The federal securities laws — principally the Exchange Act of 1934, as amended by

the Maloney Act of 1938 — have maintained “a system of cooperative self-regulation

through voluntary associations of brokers and dealers” to supplement the SEC’s regulation

of the securities industry. See United States v. Nat’l Ass’n of Sec. Dealers, 422 U.S. 694,

700 n.6 (1975); see also 15 U.S.C. § 78o-3. Pursuant to this statutory framework, brokers

and dealers in the securities industry must join a national securities association — that is,

FINRA — which itself is subject to comprehensive oversight by the SEC. Id. § 78o(a)(1),

(b)(1); id. § 78s. Such associations are mandated to self-regulate the securities and

financial industries of the United States by disciplining members that violate an

association’s rules or the federal securities laws.

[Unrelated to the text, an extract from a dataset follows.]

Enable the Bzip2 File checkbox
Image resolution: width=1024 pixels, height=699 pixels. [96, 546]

Southeast has been a member of FINRA — presently the only registered national

securities association in the United States — since the firm’s formation in 1997. FINRA

4 USCA4 Appeal: 23-2297 Doc: 89 Filed: 01/14/2025 Pg: 5 of 14

is itself a private organization, comprised of financial brokers and dealers in the United

States, which promulgates rules to enforce its members’ compliance with the applicable

federal securities laws and regulations. See 15 U.S.C. § 78o-3(b)(2). Consistent with this

obligation, FINRA can initiate disciplinary proceedings when it believes a FINRA member

has violated any association rule, federal regulation, or provision of the federal securities

laws. Id. § 78o-3(h)(1). Those disciplinary proceedings provide procedural protections by

way of (1) an evidentiary hearing before a three-member panel at which respondents have

the right to introduce evidence and testimony; (2) an appeal to FINRA’s National

Adjudicatory Council (the “NAC”); and (3) another appeal to the SEC, which reviews all

FINRA disciplinary decisions de novo. Id. § 78s(d)(2), (e)(2).

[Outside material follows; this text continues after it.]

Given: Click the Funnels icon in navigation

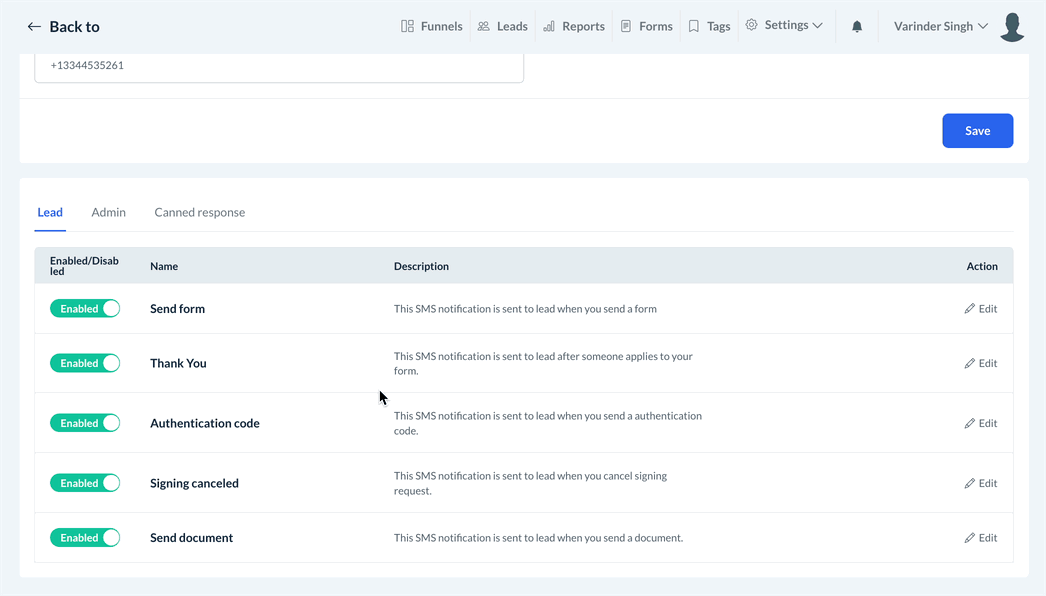Looking at the screenshot, I should [x=407, y=26].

FINRA is required to notify the SEC of “any final disciplinary sanction” taken

against a member upon the conclusion of a FINRA disciplinary proceeding. See 15

U.S.C. § 78s(d)(1).1 The SEC may then conduct a de novo review of FINRA’s disciplinary

decision, either at the request of the aggrieved member or “on its own motion.”

Id. § 78s(d)(2). In this appellate review, the SEC independently determines whether the

aggrieved member engaged in the conduct that served as the basis for the FINRA

disciplinary sanction, whether that conduct violated the relevant rules, and whether an

application of those rules to the aggrieved member is consistent with the purposes of the

1 Pursuant to § 78s(d)(1) of Title 15, “any self-regulatory organization [that] imposes any final disciplinary sanction on any member thereof or participant therein . . . shall promptly file notice thereof with the appropriate regulatory agency for the self-regulatory organization.”